There were a lot of other interesting baseball links on that site, too, including a page on women’s baseball leagues and another one on girls’ baseball leagues. Joelle could hardly believe her eyes. In Rhode Island there was a whole league just for girls ages five to eighteen. It was called the Pawtucket Slaterettes Girls Baseball League. Joelle soon found there were leagues in Canada, Japan, and Australia, too.
But definitely not in Greendale.
Joelle sat back and drummed her fingers on the desk. Well, why not? she thought. If they could form an all-girls’ league in Rhode Island, why couldn’t they form one here?
Joelle jumped into action. It was such an amazing idea, she had to call Jason. Right that second.
But as usual, her brother wasn’t home. Joelle was getting used to his annoying answering machine by now.
She cleared her throat and tried to make her voice sound older. “Hello, I’m with the U.S. Census Bureau,” she said after the beep. “I’m calling to see whether Jason Cunningham is still alive! You’re never there when I call and you never call me back, either!” Then she rushed on, “Hey, there’s a website I want you to check out. It’s www.womenplayingbaseball.com and it’s got a whole bunch of information on baseball leagues for girls. Hey, Jason, do you think I could try to start one here in Greendale?
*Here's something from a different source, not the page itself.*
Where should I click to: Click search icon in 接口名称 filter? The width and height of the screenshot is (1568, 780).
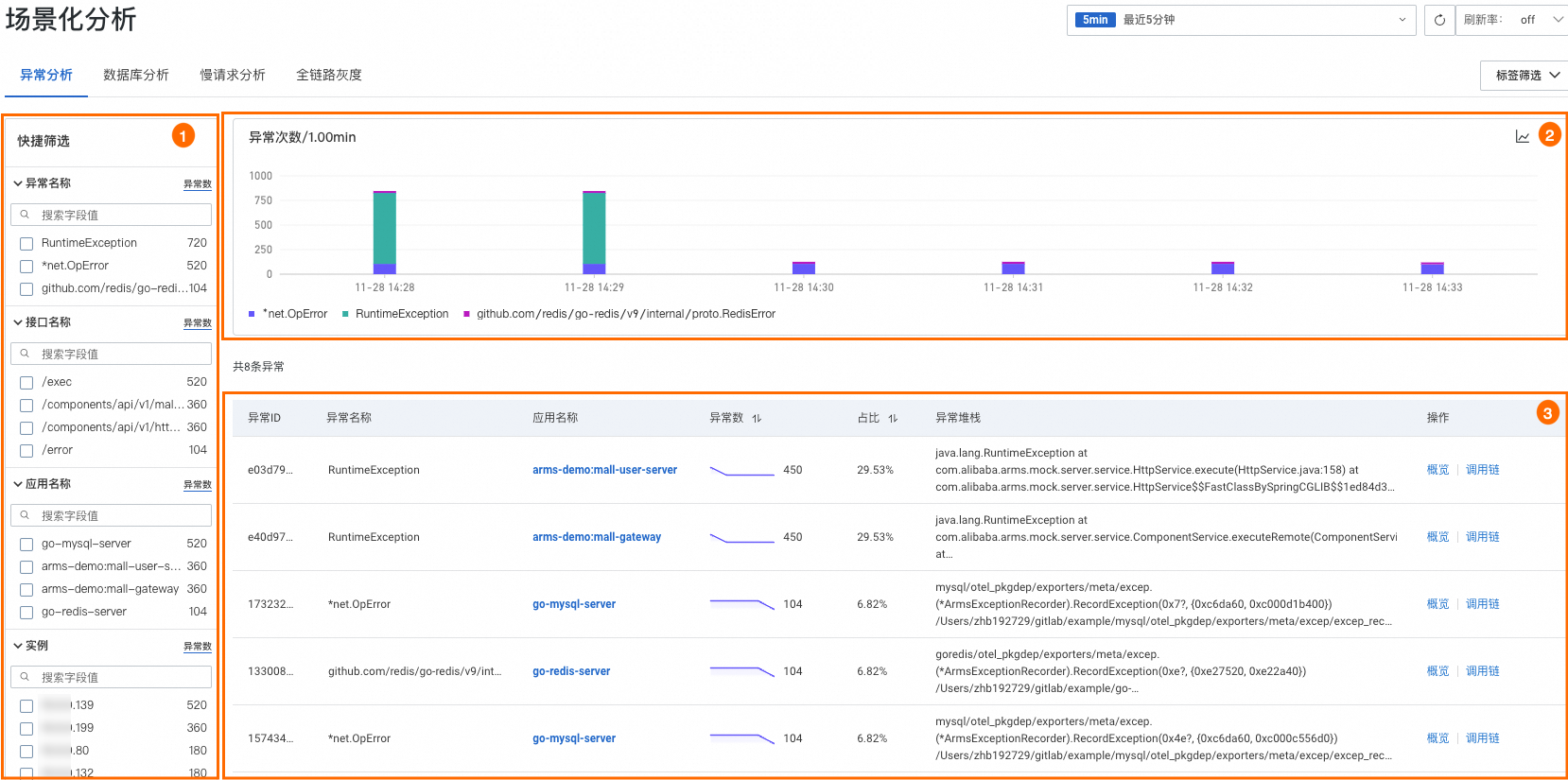[x=26, y=354]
I was—”
Beeeep!
The answering machine had cut her short. Joelle glared at the receiver. “Call me!” she shouted into it. She knew Jason wouldn’t hear that part, but it still made her feel better to yell at him.
Joelle hung up the phone and sighed. She couldn’t just sit around and wait for her brother to call her back. Maybe Mandi knew something about women’s leagues. Her aunt had played in one, right? She pulled the scrap of paper with Mandi’s number from her jeans pocket.
“Hey, Joelle,” Mandi answered. “I’m really glad you called. Leah and I had fun this morning.”
“So did I,” Joelle replied. “Listen, I was just on the computer, looking at the Women Playing Baseball website. Did you know that there’s a whole baseball league for girls our age in Rhode Island?”
“No. Really?”
“Really. So what would you think about trying to start one around here?”
There was silence on the other line. “Are you serious?” Mandi asked finally.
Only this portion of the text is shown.